Scientists estimate the area of the crater is 11 times the size of the iconic meteor crater in Arizona
ST. PAUL, Minn. -- Scientists at the University of Minnesota say they have discovered the site of a massive meteoroid crash from about 500 million years ago.
It was supposed to be a typical geologic re-mapping of Dakota County, but instead, scientists at the Minnesota Geological Survey unearthed something out of this world.
"This is an old blast, in the past,' said geologist Julia Steenberg.
Steenberg believes they found the site of a meteor crash.
The crater, under Inver Grove Heights, spans about two-and-half miles wide and dates back 490 million years, WCCO reported.
"One to several football fields would be the size of the meteorite that would have hit," Steenberg said.
You can't see anything above ground, but if you've driven on Highway 52, you've likely driven above that meteor site. The real evidence can only be found about 350 feet below ground.

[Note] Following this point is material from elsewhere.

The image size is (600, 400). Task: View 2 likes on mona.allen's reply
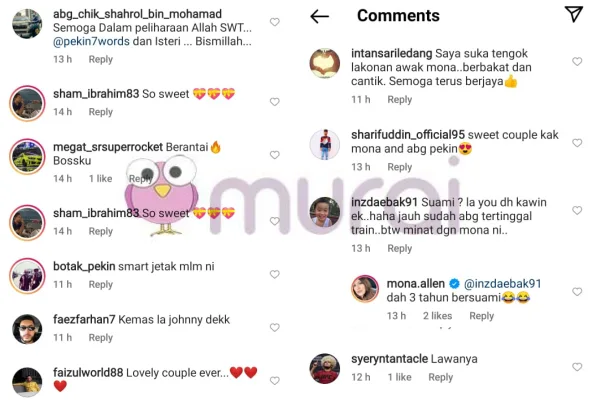click(437, 316)
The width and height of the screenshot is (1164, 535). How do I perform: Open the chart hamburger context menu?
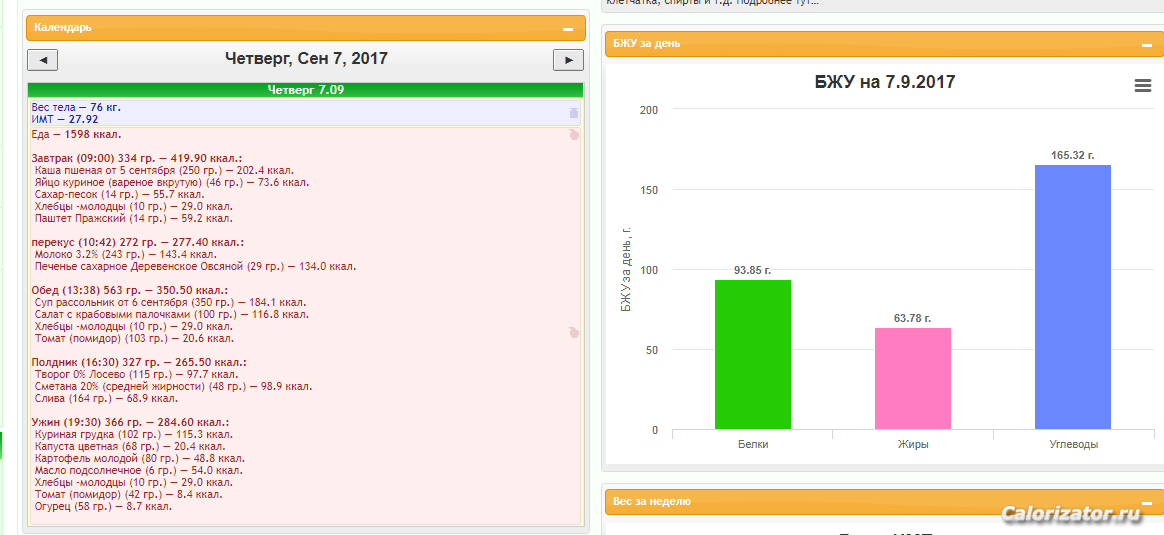coord(1143,86)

"We noticed the gains of sands had a very particular look, like they were shocked or fractured and some of the data showed the rocks were actually inverted," Steenberg said.
They're calling it the "Pine Bend impact."
If verified, it would be the first meteor site in Minnesota and among just 190 known sites worldwide.
"Put on us the map so to speak," Steenberg said,
Scientists estimate the area of the crater is 11 times the size of the iconic meteor crater in Arizona.
A discovery like this allows us to learn more about our past and look ahead to the future.
"It's not something that we need to necessarily worry about in our lifetimes but to know it could happen and that NASA is even exploring ways to stop it happening is really interesting," Steenberg said.
About a third of all known meteor sites are buried, like the one found in Minnesota. Steenberg is trying to get her findings published and get that site added to the official count.